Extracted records
===============

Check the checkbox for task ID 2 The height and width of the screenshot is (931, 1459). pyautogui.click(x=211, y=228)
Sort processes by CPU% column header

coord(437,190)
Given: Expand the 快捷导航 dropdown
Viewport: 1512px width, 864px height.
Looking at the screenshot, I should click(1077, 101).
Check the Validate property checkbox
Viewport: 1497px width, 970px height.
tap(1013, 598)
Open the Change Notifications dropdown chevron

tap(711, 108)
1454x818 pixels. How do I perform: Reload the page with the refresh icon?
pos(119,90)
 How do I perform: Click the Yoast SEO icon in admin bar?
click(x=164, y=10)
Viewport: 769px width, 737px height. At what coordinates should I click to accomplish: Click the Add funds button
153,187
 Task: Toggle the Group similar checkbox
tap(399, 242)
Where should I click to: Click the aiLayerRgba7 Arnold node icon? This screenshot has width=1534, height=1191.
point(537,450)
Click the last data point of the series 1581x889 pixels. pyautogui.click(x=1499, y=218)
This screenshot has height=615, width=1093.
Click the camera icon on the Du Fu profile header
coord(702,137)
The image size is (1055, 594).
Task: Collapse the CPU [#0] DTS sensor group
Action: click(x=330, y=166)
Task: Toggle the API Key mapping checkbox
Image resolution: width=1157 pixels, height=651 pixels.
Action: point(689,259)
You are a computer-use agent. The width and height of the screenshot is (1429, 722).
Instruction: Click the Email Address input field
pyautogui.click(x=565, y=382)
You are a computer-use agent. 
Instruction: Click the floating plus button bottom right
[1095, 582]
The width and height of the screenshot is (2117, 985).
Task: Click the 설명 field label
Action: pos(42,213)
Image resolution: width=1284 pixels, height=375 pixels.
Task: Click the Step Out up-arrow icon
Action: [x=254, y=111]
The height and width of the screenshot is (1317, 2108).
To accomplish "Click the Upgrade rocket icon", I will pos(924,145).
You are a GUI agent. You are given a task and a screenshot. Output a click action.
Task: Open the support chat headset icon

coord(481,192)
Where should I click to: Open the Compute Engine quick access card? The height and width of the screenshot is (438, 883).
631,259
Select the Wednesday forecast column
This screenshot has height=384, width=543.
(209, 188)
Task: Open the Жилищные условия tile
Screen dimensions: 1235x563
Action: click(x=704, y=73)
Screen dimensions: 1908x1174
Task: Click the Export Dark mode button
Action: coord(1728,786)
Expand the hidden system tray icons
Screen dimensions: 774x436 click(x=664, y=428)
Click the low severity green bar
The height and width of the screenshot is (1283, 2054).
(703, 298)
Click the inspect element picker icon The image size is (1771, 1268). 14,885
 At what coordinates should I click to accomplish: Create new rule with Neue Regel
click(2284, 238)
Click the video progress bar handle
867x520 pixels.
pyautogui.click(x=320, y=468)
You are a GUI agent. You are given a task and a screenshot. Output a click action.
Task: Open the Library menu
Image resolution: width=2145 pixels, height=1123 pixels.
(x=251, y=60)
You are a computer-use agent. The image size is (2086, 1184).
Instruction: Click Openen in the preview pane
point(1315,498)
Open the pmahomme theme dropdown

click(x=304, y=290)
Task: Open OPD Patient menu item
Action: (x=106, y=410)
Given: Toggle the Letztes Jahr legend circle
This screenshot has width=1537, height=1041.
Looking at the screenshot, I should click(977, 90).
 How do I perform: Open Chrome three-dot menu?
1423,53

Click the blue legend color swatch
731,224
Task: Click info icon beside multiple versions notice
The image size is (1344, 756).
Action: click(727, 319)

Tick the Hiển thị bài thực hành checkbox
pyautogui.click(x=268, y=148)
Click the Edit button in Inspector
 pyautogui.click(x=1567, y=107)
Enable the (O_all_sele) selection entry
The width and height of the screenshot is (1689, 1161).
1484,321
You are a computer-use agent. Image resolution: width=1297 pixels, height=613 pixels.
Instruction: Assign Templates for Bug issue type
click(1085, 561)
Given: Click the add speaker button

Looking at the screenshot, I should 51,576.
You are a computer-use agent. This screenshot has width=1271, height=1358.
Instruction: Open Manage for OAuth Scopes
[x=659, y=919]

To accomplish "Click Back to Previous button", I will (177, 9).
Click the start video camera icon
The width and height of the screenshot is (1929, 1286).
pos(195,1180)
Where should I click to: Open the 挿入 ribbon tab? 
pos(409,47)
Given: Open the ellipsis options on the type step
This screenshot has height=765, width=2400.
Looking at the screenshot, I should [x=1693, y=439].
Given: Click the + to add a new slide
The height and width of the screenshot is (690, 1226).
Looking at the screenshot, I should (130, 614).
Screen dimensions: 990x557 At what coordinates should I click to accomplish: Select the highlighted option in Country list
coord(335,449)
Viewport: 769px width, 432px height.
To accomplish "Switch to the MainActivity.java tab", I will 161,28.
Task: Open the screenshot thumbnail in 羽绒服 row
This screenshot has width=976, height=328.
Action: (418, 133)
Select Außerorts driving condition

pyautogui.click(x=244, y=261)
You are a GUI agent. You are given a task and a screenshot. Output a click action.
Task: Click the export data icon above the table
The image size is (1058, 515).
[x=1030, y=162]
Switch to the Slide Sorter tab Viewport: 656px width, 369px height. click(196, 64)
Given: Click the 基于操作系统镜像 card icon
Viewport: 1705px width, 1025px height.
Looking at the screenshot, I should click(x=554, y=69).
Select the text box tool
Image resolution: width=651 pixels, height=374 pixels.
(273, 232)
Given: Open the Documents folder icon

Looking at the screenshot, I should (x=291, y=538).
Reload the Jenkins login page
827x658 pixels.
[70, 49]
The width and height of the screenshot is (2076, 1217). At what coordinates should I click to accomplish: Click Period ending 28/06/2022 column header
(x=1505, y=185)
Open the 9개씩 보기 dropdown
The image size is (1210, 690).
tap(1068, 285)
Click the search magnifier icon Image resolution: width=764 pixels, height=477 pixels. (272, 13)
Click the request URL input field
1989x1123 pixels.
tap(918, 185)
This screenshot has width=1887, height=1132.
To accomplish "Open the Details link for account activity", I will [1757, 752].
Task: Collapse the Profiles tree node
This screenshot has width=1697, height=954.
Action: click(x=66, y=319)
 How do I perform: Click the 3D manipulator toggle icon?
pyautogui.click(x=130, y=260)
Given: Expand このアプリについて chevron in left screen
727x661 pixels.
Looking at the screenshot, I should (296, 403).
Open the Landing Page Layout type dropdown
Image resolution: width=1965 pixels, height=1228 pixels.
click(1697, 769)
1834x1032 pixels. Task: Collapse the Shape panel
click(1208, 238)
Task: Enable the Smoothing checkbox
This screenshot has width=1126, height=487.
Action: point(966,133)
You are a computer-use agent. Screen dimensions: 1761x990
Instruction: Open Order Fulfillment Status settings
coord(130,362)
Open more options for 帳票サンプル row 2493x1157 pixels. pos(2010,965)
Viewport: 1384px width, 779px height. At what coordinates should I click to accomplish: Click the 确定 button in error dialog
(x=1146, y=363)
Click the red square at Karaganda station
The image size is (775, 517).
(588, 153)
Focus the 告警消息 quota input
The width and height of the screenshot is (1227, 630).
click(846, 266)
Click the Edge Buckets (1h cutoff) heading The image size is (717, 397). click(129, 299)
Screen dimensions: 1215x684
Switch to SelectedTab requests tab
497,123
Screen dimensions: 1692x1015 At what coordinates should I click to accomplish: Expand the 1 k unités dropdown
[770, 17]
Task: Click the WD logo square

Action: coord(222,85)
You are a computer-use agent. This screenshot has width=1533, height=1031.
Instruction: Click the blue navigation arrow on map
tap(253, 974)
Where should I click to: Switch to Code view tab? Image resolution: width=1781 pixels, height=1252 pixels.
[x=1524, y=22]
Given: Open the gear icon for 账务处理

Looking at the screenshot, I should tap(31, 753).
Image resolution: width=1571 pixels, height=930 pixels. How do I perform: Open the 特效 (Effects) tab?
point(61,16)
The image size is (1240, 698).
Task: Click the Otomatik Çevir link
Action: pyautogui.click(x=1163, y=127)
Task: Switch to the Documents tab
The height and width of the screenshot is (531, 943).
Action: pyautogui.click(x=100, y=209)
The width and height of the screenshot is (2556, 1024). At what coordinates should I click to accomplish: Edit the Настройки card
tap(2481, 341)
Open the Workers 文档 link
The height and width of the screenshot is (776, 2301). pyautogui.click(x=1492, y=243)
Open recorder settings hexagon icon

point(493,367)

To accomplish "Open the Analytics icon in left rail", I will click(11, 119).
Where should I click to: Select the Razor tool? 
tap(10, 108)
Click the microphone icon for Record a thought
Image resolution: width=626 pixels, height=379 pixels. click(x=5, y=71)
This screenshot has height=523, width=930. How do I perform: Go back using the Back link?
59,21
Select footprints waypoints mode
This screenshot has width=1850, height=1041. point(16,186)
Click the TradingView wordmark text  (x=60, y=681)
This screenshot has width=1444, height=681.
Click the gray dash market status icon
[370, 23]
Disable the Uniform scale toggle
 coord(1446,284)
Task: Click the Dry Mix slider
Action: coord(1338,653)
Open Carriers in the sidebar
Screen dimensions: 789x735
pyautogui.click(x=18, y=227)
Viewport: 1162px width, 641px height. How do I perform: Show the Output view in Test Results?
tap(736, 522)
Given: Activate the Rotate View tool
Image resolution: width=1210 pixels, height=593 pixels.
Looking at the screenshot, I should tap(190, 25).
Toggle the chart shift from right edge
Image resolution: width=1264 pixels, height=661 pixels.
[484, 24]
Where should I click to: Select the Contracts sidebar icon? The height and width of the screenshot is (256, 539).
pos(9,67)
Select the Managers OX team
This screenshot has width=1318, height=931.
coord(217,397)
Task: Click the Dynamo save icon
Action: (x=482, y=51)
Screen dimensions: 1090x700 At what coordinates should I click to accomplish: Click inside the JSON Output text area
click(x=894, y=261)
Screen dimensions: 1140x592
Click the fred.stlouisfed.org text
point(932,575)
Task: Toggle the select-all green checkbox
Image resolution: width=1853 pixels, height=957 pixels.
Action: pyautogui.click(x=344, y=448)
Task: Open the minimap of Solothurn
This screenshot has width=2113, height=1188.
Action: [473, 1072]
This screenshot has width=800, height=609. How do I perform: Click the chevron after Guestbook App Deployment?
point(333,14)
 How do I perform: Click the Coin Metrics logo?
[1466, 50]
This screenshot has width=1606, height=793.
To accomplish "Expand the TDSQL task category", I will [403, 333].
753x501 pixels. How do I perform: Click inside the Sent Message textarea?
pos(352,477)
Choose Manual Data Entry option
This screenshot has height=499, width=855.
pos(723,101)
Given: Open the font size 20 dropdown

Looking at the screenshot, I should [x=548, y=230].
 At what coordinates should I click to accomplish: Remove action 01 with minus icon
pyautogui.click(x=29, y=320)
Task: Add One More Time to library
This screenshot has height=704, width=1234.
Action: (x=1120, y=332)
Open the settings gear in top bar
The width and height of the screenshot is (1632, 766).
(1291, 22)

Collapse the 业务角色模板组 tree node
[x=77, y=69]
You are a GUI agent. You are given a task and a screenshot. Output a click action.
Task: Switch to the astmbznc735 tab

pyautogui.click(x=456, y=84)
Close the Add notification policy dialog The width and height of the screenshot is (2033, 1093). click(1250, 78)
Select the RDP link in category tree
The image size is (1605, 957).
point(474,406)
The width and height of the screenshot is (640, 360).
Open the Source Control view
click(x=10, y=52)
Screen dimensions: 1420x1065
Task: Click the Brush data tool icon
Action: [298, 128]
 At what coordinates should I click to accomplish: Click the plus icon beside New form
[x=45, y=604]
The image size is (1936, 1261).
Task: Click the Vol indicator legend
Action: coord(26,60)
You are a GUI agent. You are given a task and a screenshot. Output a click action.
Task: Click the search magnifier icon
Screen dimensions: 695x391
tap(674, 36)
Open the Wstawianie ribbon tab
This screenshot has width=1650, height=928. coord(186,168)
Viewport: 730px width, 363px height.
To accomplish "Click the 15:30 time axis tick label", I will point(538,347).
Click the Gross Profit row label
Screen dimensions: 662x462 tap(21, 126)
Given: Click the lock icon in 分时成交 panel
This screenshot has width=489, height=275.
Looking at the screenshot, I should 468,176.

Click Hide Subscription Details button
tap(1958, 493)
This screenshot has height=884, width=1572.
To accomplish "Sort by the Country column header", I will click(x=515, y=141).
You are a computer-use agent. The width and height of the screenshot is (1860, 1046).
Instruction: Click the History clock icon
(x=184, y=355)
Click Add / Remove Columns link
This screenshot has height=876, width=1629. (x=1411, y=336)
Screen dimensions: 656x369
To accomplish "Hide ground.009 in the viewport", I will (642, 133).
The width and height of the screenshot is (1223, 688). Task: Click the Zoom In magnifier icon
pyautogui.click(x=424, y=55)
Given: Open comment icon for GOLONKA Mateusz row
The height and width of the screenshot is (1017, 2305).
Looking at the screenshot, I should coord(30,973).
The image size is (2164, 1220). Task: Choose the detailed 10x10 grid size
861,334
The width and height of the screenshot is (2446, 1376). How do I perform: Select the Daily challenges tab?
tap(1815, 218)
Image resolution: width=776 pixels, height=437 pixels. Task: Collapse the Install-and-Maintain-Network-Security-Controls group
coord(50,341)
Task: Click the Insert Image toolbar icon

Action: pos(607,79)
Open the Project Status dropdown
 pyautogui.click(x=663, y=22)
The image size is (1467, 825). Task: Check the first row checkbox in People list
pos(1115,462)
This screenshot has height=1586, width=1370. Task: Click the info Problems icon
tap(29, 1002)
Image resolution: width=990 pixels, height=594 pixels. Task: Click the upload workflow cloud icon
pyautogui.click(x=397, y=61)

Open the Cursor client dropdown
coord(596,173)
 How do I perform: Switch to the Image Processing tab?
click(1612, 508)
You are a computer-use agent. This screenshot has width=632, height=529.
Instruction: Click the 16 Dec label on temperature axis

===============

__Exercise brief__.
Return only those lines of the records that contain the string "left".

__Expected answer__.
Given: Expand このアプリについて chevron in left screen
To accomplish "Open the Analytics icon in left rail", I will click(11, 119).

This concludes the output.